4.6 Subsequently Disclosed Exceptions.
If at any time after the expiration of the Feasibility Period, an update to any Title Commitment discloses any additional item that materially adversely affects title to the applicable Property which was not disclosed on any version of, or update to, the Title Commitment delivered to Purchaser during the Feasibility Period (the “New Exception”), Purchaser shall have a period of 5 days from the date of its receipt of such update (the “New Exception Review Period”) to review and notify the applicable Seller in writing of Purchaser’s approval or disapproval of the New Exception. If Purchaser disapproves of the New Exception, the applicable Seller may, in that Seller’s sole discretion, notify Purchaser as to whether it is willing to cure the New Exception. If such Seller elects to cure (or cause the Title Insurer to omit as an exception to title insurance coverage or otherwise insure against collection against the Property) the New Exception, Seller shall be entitled to reasonable adjournments of the Closing Date to cure the New Exception. If such Seller fails to deliver a notice to Purchaser within 3 days after the expiration of the New Exception Review Period, that Seller shall be deemed to have elected not to cure the New Exception. If Purchaser is dissatisfied with such Seller’s response, or lack thereof, Purchaser may, as its exclusive remedy elect either: (i) to terminate this Contract in its entirety with respect to both Properties (but not in part with respect to one Property), whereupon the Deposit shall be returned to Purchaser, or (ii) to waive the New Exception and proceed with the transactions contemplated by this Contract, in which event Purchaser shall be deemed to have approved the New Exception. If Purchaser fails to notify the Sellers’ Representative of its election to terminate this Contract in accordance with the foregoing sentence within 6 days after the expiration of the New Exception Review Period, Purchaser shall be deemed to have elected to approve and irrevocably waive any objections to the New Exception.
4.7 Assumed Encumbrances.
4.7.1 Purchaser recognizes and agrees that, in connection with the Loan made by Lender, each Property is encumbered by the applicable Assumed Deed of Trust and the applicable Assumed Encumbrances. The Loan is evidenced by the Note applicable to such Property. Within 10 days after the Effective Date, each Seller agrees that it will make available to Purchaser (in the same manner in which such Seller is permitted to make the Materials available to Purchaser under Section 3.5.1) copies of the Assumed Loan Documents which are in such Seller’s possession or reasonable control (subject to Section 3.5.2).
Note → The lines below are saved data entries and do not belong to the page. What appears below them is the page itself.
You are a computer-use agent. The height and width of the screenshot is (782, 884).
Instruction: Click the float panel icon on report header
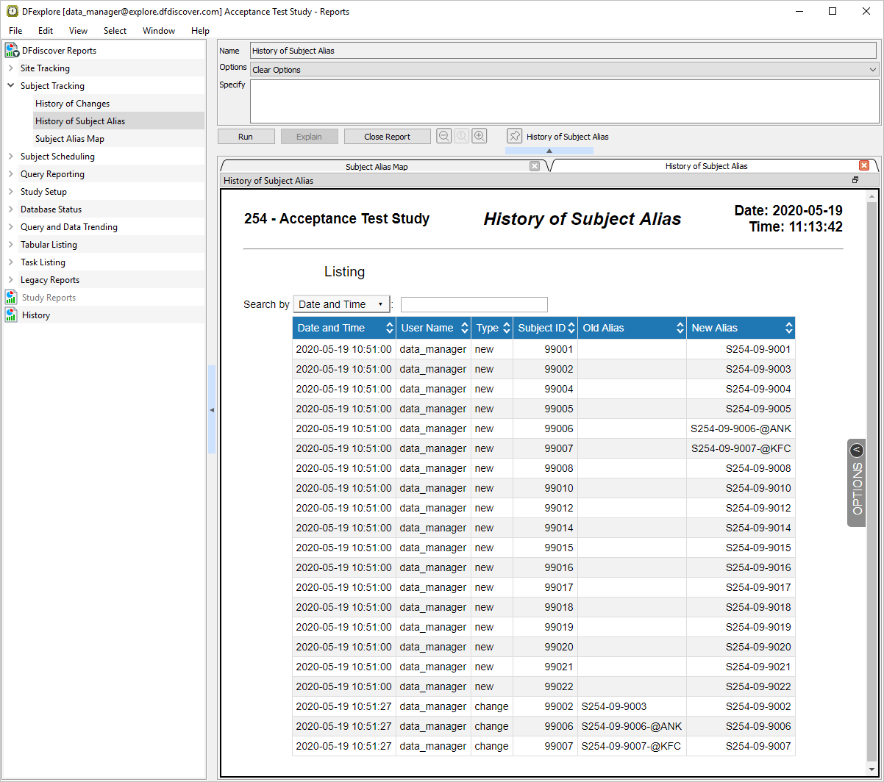855,180
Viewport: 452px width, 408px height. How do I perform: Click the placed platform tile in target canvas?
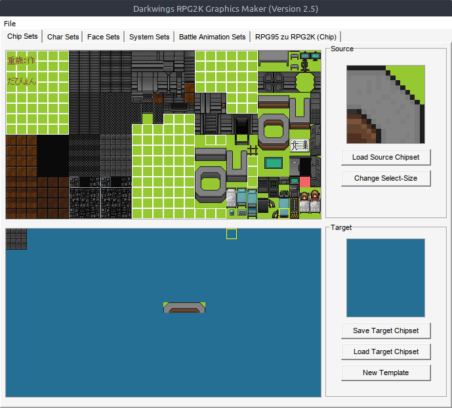(184, 307)
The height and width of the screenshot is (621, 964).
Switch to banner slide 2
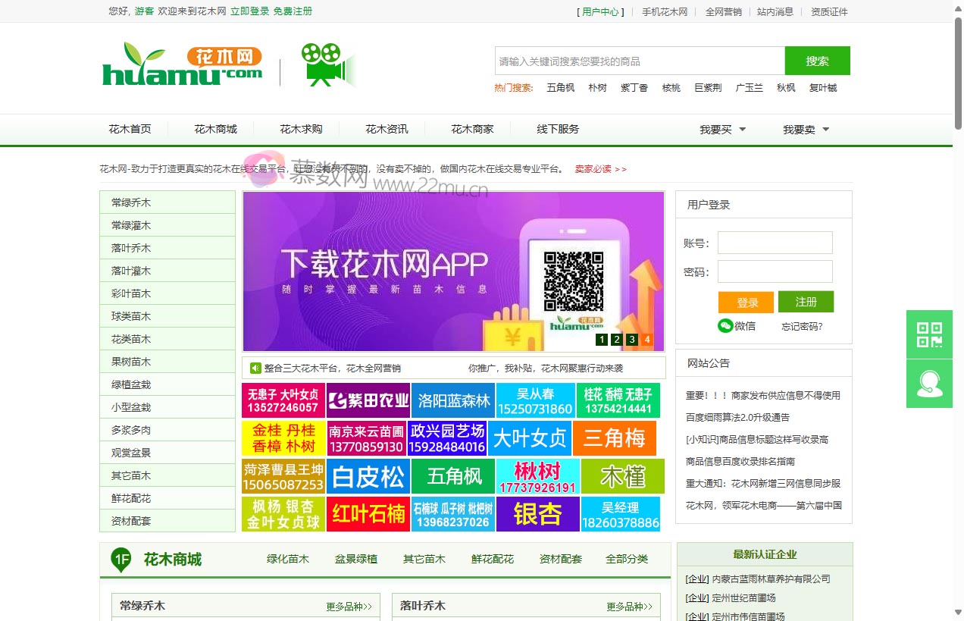(x=617, y=340)
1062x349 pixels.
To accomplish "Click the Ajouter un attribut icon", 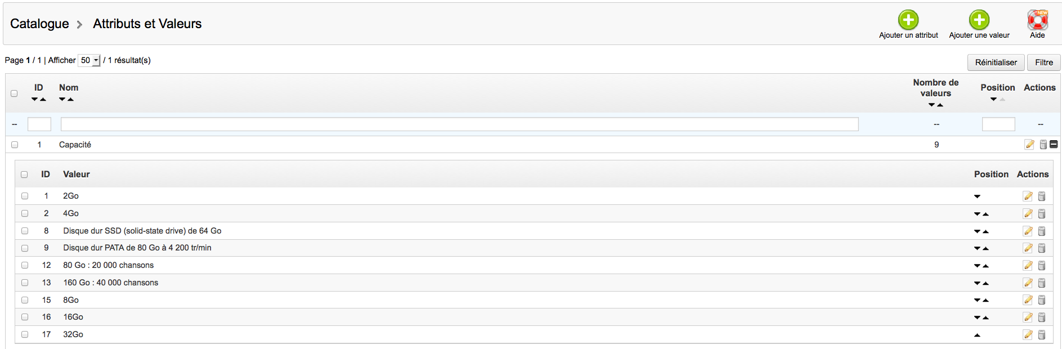I will pyautogui.click(x=908, y=20).
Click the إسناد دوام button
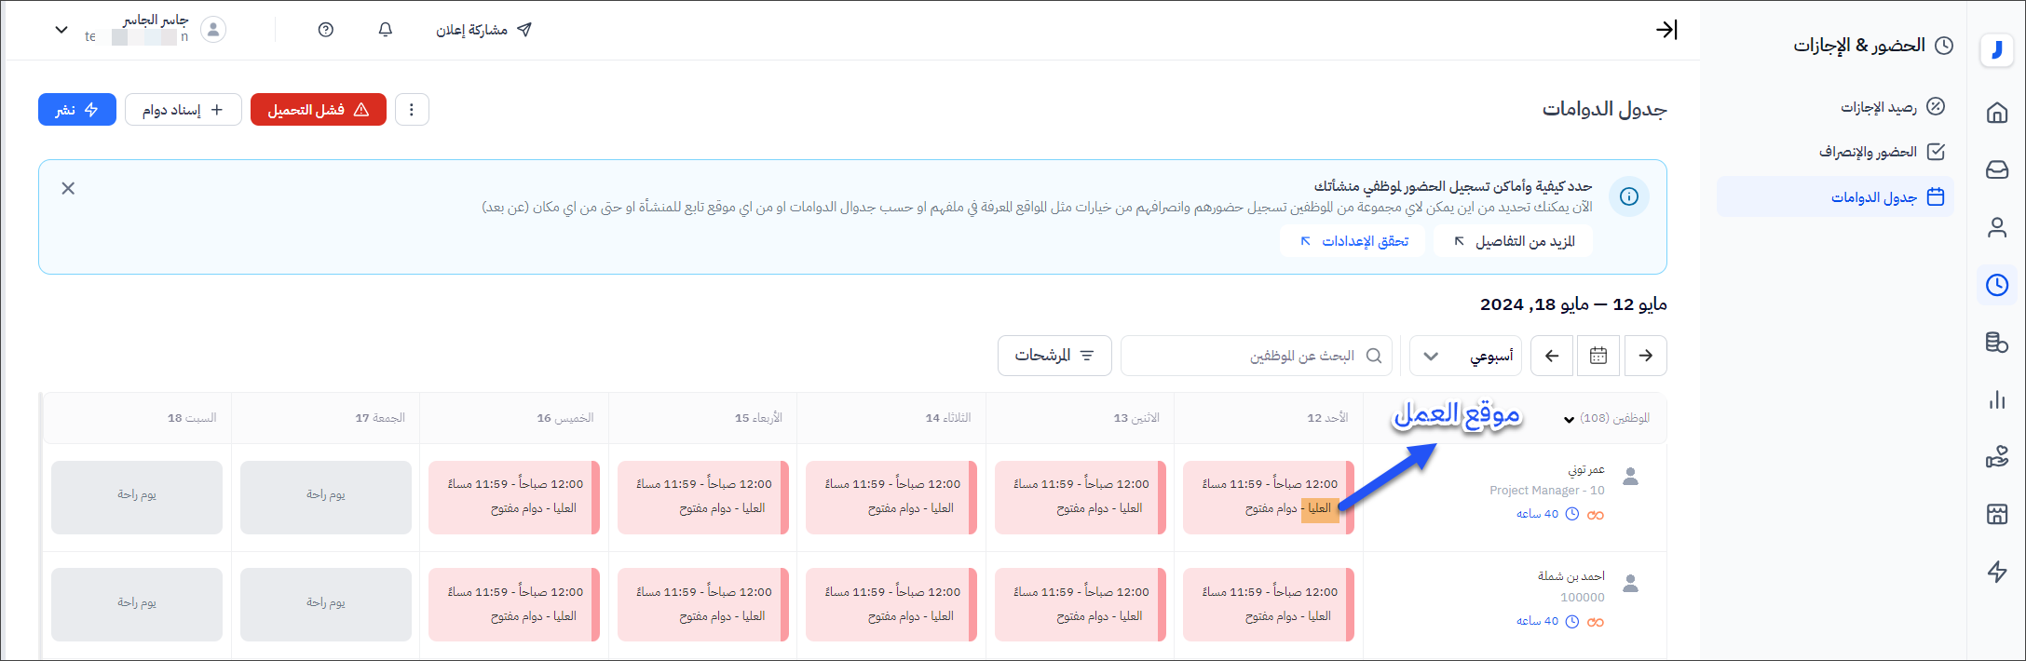Image resolution: width=2026 pixels, height=661 pixels. 184,110
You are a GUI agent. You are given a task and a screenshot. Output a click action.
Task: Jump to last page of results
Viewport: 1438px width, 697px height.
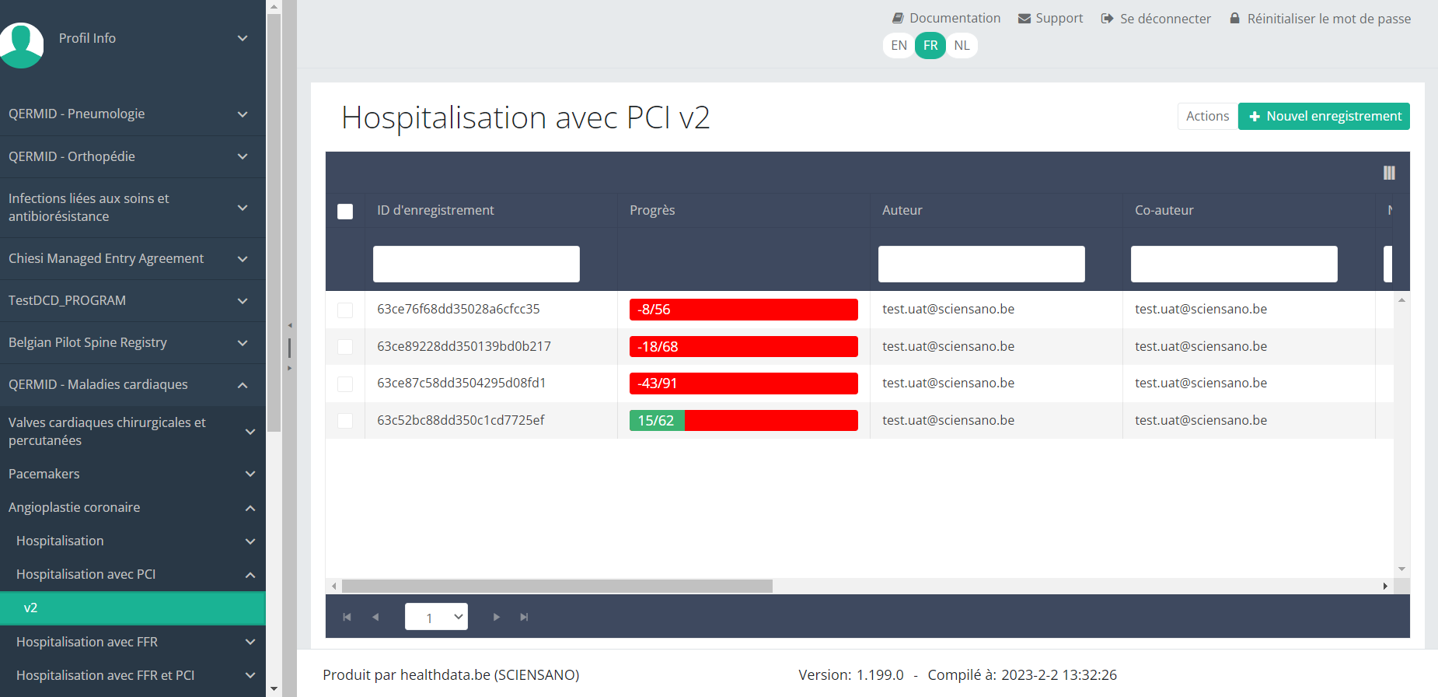click(x=524, y=617)
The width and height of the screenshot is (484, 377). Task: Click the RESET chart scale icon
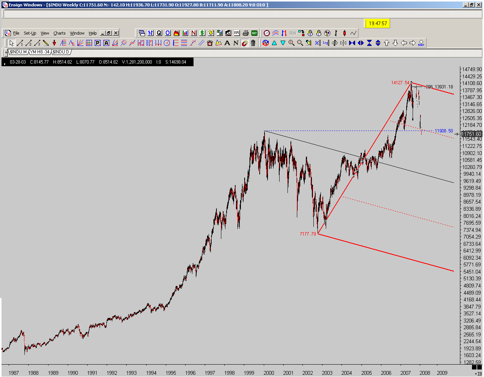(x=421, y=43)
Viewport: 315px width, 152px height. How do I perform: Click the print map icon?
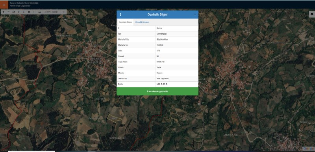pyautogui.click(x=40, y=12)
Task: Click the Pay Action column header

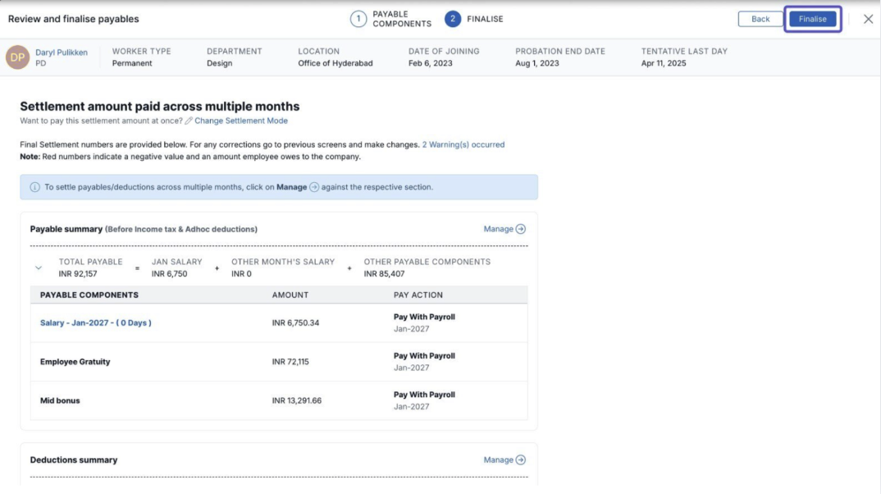Action: click(x=418, y=295)
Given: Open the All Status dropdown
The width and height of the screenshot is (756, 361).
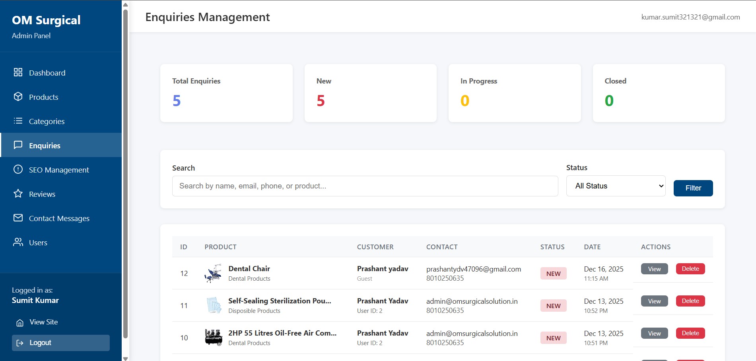Looking at the screenshot, I should [615, 186].
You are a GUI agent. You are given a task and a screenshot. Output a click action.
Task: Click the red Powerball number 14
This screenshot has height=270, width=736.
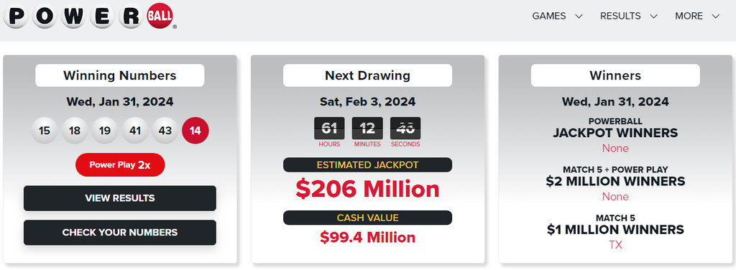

4.7.2 Purchaser agrees that, at the Closing, (a) Purchaser shall assume the applicable Seller’s obligations under the Note and all of the other applicable Assumed Loan Documents and accept title to each Property subject to the Assumed Deed of Trust and the Assumed Encumbrances applicable to such Property, and (b) the applicable Lender shall release the applicable Seller, as well as any guarantors and other obligated parties under the Assumed Loan Documents, from all obligations under the Assumed Loan Documents (and any related guarantees or letters of credit), including, without limitation, any obligation to make payments of principal and interest under the applicable Note (collectively, the foregoing (a) and (b) referred to herein as the “Loan Assumption and Release”). Purchaser acknowledges and agrees that (x) certain of the provisions of the Assumed Loan Documents may have been negotiated for the exclusive benefit of the applicable Seller, AIMCO or their respective affiliates (the “Specific AIMCO Provision”), and (y) unless the Lender otherwise agrees in such Lender’s sole and arbitrary discretion, Purchaser will not be permitted to assume the benefit of the Specific AIMCO Provisions and the same shall be of no further force or effect from and after the Closing Date.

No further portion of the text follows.